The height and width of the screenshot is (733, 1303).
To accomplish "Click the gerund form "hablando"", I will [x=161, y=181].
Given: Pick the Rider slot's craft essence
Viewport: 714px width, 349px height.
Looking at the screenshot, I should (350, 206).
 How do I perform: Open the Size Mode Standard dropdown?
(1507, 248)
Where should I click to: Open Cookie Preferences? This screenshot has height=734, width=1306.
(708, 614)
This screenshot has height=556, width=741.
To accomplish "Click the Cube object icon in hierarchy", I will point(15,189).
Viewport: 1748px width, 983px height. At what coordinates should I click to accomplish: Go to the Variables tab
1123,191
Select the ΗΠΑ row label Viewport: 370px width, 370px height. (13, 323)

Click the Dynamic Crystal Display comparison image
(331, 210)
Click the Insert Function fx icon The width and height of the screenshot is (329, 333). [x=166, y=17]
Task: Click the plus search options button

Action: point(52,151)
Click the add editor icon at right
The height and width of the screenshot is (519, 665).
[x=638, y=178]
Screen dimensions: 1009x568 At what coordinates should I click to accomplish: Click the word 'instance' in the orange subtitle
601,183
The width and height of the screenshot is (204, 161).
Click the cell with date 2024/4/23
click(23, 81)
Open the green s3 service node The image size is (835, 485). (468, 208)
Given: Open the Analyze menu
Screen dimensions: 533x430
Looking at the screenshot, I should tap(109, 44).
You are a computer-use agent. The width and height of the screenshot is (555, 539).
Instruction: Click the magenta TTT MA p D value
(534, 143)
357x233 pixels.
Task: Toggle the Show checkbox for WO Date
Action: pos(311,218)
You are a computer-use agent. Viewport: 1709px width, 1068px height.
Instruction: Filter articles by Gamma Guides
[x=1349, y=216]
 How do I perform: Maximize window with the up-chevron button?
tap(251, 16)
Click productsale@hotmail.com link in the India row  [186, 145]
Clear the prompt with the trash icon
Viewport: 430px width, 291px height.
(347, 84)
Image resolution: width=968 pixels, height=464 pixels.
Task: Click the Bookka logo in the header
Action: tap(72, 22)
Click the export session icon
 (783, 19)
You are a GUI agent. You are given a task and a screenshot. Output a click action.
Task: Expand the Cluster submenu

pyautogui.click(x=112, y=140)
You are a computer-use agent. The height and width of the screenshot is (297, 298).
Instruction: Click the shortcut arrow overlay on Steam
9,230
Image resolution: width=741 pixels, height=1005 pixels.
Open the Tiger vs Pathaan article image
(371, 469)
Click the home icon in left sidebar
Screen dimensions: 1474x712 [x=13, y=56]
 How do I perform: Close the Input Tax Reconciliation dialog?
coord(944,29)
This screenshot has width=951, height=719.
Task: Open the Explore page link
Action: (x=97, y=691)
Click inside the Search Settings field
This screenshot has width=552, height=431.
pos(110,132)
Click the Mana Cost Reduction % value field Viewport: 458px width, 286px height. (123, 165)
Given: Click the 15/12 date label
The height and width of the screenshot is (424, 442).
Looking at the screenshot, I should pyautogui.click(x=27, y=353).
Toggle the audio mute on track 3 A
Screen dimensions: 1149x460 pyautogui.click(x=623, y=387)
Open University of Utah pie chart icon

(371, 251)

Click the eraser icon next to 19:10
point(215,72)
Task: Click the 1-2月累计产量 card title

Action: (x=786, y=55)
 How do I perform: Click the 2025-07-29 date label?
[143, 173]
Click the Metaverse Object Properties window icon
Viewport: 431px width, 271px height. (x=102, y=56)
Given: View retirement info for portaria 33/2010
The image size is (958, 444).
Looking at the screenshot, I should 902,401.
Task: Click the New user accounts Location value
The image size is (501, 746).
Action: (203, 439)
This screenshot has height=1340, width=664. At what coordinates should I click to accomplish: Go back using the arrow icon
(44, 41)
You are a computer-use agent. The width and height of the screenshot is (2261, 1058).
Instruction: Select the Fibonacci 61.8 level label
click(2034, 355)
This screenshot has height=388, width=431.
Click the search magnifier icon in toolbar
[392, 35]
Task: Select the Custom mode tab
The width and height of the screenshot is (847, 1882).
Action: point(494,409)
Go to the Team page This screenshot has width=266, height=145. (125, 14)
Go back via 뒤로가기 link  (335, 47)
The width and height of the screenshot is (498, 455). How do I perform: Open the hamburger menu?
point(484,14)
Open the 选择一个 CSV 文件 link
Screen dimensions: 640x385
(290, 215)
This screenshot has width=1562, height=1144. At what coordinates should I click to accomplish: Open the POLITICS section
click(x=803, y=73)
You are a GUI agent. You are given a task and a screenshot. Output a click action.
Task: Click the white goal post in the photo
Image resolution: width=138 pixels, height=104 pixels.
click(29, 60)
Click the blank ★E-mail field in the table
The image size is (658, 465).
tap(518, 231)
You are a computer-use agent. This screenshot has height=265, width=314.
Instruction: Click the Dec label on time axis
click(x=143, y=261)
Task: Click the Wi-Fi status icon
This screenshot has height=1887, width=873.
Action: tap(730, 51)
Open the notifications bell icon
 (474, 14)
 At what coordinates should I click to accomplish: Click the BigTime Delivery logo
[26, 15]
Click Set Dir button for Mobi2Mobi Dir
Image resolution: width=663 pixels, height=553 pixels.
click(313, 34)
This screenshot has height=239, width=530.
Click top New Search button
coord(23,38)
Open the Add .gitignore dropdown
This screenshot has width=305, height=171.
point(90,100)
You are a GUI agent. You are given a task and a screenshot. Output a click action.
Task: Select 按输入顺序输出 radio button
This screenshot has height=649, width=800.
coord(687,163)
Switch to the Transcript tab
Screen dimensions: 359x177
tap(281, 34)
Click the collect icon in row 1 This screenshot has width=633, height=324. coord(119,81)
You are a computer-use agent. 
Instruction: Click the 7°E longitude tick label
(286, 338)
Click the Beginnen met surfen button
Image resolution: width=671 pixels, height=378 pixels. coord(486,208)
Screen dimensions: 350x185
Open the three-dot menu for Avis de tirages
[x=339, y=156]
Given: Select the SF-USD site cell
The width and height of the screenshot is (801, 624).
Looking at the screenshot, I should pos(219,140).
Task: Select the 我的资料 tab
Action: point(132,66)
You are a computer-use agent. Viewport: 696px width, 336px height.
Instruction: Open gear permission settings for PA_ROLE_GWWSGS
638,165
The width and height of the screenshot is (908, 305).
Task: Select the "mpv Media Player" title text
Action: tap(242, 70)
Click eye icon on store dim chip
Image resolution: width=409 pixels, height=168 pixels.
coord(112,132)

^^^^^^^^^^^^^^^^

Rewrite all the records above, changing every "Instruction" to "Directive" and leaving everything else unchanged.

The height and width of the screenshot is (733, 1303).
To accomplish "Click the gerund form "hablando"", I will [x=161, y=181].
Given: Pick the Rider slot's craft essence
Viewport: 714px width, 349px height.
Looking at the screenshot, I should (350, 206).
 How do I perform: Open the Size Mode Standard dropdown?
(1507, 248)
Where should I click to: Open Cookie Preferences? This screenshot has height=734, width=1306.
(708, 614)
This screenshot has height=556, width=741.
To accomplish "Click the Cube object icon in hierarchy", I will point(15,189).
Viewport: 1748px width, 983px height. At what coordinates should I click to accomplish: Go to the Variables tab
1123,191
Select the ΗΠΑ row label Viewport: 370px width, 370px height. (13, 323)

Click the Dynamic Crystal Display comparison image
(331, 210)
Click the Insert Function fx icon The width and height of the screenshot is (329, 333). [x=166, y=17]
Task: Click the plus search options button

Action: point(52,151)
Click the add editor icon at right
The height and width of the screenshot is (519, 665).
[x=638, y=178]
Screen dimensions: 1009x568 At what coordinates should I click to accomplish: Click the word 'instance' in the orange subtitle
601,183
The width and height of the screenshot is (204, 161).
Click the cell with date 2024/4/23
click(23, 81)
Open the green s3 service node The image size is (835, 485). (468, 208)
Given: Open the Analyze menu
Screen dimensions: 533x430
Looking at the screenshot, I should tap(109, 44).
You are a computer-use agent. The width and height of the screenshot is (555, 539).
Directive: Click the magenta TTT MA p D value
(534, 143)
357x233 pixels.
Task: Toggle the Show checkbox for WO Date
Action: pos(311,218)
You are a computer-use agent. Viewport: 1709px width, 1068px height.
Directive: Filter articles by Gamma Guides
[x=1349, y=216]
 How do I perform: Maximize window with the up-chevron button?
tap(251, 16)
Click productsale@hotmail.com link in the India row  [186, 145]
Clear the prompt with the trash icon
Viewport: 430px width, 291px height.
(347, 84)
Image resolution: width=968 pixels, height=464 pixels.
Task: Click the Bookka logo in the header
Action: tap(72, 22)
Click the export session icon
 (783, 19)
You are a GUI agent. You are given a task and a screenshot. Output a click action.
Task: Expand the Cluster submenu

pyautogui.click(x=112, y=140)
You are a computer-use agent. The height and width of the screenshot is (297, 298).
Directive: Click the shortcut arrow overlay on Steam
9,230
Image resolution: width=741 pixels, height=1005 pixels.
Open the Tiger vs Pathaan article image
(371, 469)
Click the home icon in left sidebar
Screen dimensions: 1474x712 [x=13, y=56]
 How do I perform: Close the Input Tax Reconciliation dialog?
coord(944,29)
This screenshot has width=951, height=719.
Task: Open the Explore page link
Action: (x=97, y=691)
Click inside the Search Settings field
This screenshot has width=552, height=431.
pos(110,132)
Click the Mana Cost Reduction % value field Viewport: 458px width, 286px height. (123, 165)
Given: Click the 15/12 date label
The height and width of the screenshot is (424, 442).
Looking at the screenshot, I should pyautogui.click(x=27, y=353).
Toggle the audio mute on track 3 A
Screen dimensions: 1149x460 pyautogui.click(x=623, y=387)
Open University of Utah pie chart icon

(371, 251)

Click the eraser icon next to 19:10
point(215,72)
Task: Click the 1-2月累计产量 card title

Action: (x=786, y=55)
 How do I perform: Click the 2025-07-29 date label?
[143, 173]
Click the Metaverse Object Properties window icon
Viewport: 431px width, 271px height. (x=102, y=56)
Given: View retirement info for portaria 33/2010
The image size is (958, 444).
Looking at the screenshot, I should 902,401.
Task: Click the New user accounts Location value
The image size is (501, 746).
Action: (203, 439)
This screenshot has height=1340, width=664. At what coordinates should I click to accomplish: Go back using the arrow icon
(44, 41)
You are a computer-use agent. The width and height of the screenshot is (2261, 1058).
Directive: Select the Fibonacci 61.8 level label
click(2034, 355)
This screenshot has height=388, width=431.
Click the search magnifier icon in toolbar
[392, 35]
Task: Select the Custom mode tab
The width and height of the screenshot is (847, 1882).
Action: point(494,409)
Go to the Team page This screenshot has width=266, height=145. (125, 14)
Go back via 뒤로가기 link  (335, 47)
The width and height of the screenshot is (498, 455). How do I perform: Open the hamburger menu?
point(484,14)
Open the 选择一个 CSV 文件 link
Screen dimensions: 640x385
(290, 215)
This screenshot has width=1562, height=1144. At what coordinates should I click to accomplish: Open the POLITICS section
click(x=803, y=73)
You are a GUI agent. You are given a task and a screenshot. Output a click action.
Task: Click the white goal post in the photo
Image resolution: width=138 pixels, height=104 pixels.
click(29, 60)
Click the blank ★E-mail field in the table
The image size is (658, 465).
tap(518, 231)
You are a computer-use agent. This screenshot has height=265, width=314.
Directive: Click the Dec label on time axis
click(x=143, y=261)
Task: Click the Wi-Fi status icon
This screenshot has height=1887, width=873.
Action: tap(730, 51)
Open the notifications bell icon
 (474, 14)
 At what coordinates should I click to accomplish: Click the BigTime Delivery logo
[26, 15]
Click Set Dir button for Mobi2Mobi Dir
Image resolution: width=663 pixels, height=553 pixels.
click(313, 34)
This screenshot has height=239, width=530.
Click top New Search button
coord(23,38)
Open the Add .gitignore dropdown
This screenshot has width=305, height=171.
point(90,100)
You are a GUI agent. You are given a task and a screenshot. Output a click action.
Task: Select 按输入顺序输出 radio button
This screenshot has height=649, width=800.
coord(687,163)
Switch to the Transcript tab
Screen dimensions: 359x177
tap(281, 34)
Click the collect icon in row 1 This screenshot has width=633, height=324. coord(119,81)
You are a computer-use agent. 
Directive: Click the 7°E longitude tick label
(286, 338)
Click the Beginnen met surfen button
Image resolution: width=671 pixels, height=378 pixels. coord(486,208)
Screen dimensions: 350x185
Open the three-dot menu for Avis de tirages
[x=339, y=156]
Given: Select the SF-USD site cell
The width and height of the screenshot is (801, 624).
Looking at the screenshot, I should pos(219,140).
Task: Select the 我的资料 tab
Action: point(132,66)
You are a computer-use agent. Viewport: 696px width, 336px height.
Directive: Open gear permission settings for PA_ROLE_GWWSGS
638,165
The width and height of the screenshot is (908, 305).
Task: Select the "mpv Media Player" title text
Action: tap(242, 70)
Click eye icon on store dim chip
Image resolution: width=409 pixels, height=168 pixels.
coord(112,132)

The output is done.